It’s graduation time. Students are meeting with financial aid counselors and getting debriefed on the amounts they owe in student loans and their schedules for repayment. Don’t worry, the counselors say. You have six months before you start your repayment plan. Hopefully, by then you’ll find a job.
Good luck with that.
This spring’s graduates are charting a course into a labor force still buffeted by the winds of structural unemployment. The unemployment rate of 8.2% for the month of March will likely remain the same or increase a bit for the month of April as these students enter the labor force making them available for work.
The recent gross domestic product (GDP) report should give students some concern about the headwinds they are about to face. The annualized first quarter 2012 growth rate for the economy came in at 2.2%, a bit below the consensus 2.5% expected by a number of the nation’s economists. The Board of Governors for the Federal Reserve has been forecasting moderate growth which factored into their decision to keep the rate charged by banks to lend each other money between 0 and .25%.
Too bad student loans won’t be repaid at that rate.

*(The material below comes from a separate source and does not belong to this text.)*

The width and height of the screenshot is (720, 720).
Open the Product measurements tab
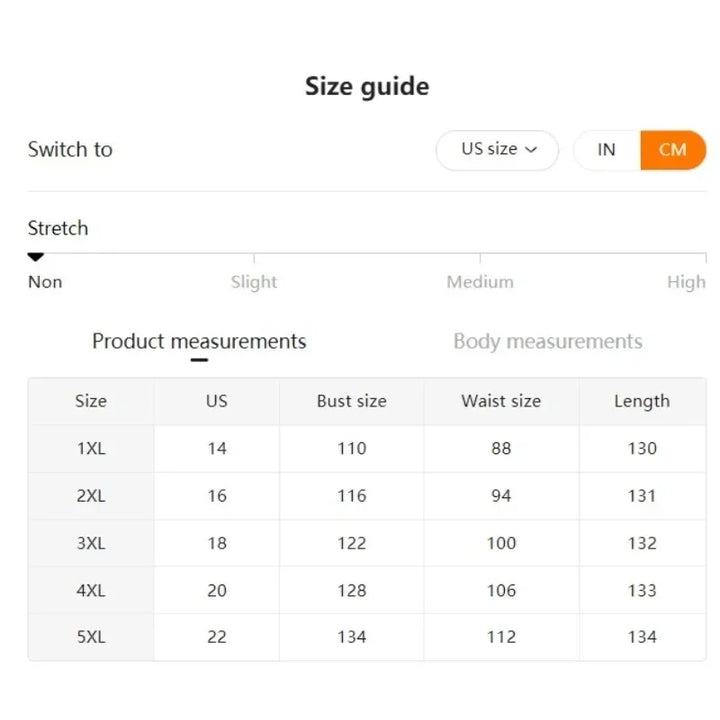[x=199, y=342]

The jobs numbers may fare a little better than the March report in terms of non-farm payroll jobs created. While the month of March saw 120,000 jobs added to the economy, economist Peter Morici of the University of Maryland forecasts that 175,000 jobs will be reported as created in the month of April. He expects the unemployment rate to remain unchanged at 8.2%.
The .8 percentage point fall in GDP growth between the last quarter of 2011 and the first quarter of 2012 may indicate a decrease in demand for labor because the rate reflects an overall decrease in demand for goods and services.
On the other hand, according to data from the Department of Labor, the number of African Americans and Latinos entering the labor force and finding employment has been increasing. In two states with significant African American populations, job prospects, while not the greatest, may be seeing a little light.
For example, according to the Federal Reserve Bank of Richmond, labor market conditions in Maryland have been improving. Employment increased for the second straight month in April and wages have increased for the fourth consecutive month. Blacks comprise 30% of the population in Maryland.
Approximately 43% of business respondents to the Federal Reserve’s survey expected to expand their workforce in Maryland. These businesses expect to have no problems finding workers with the necessary skills set.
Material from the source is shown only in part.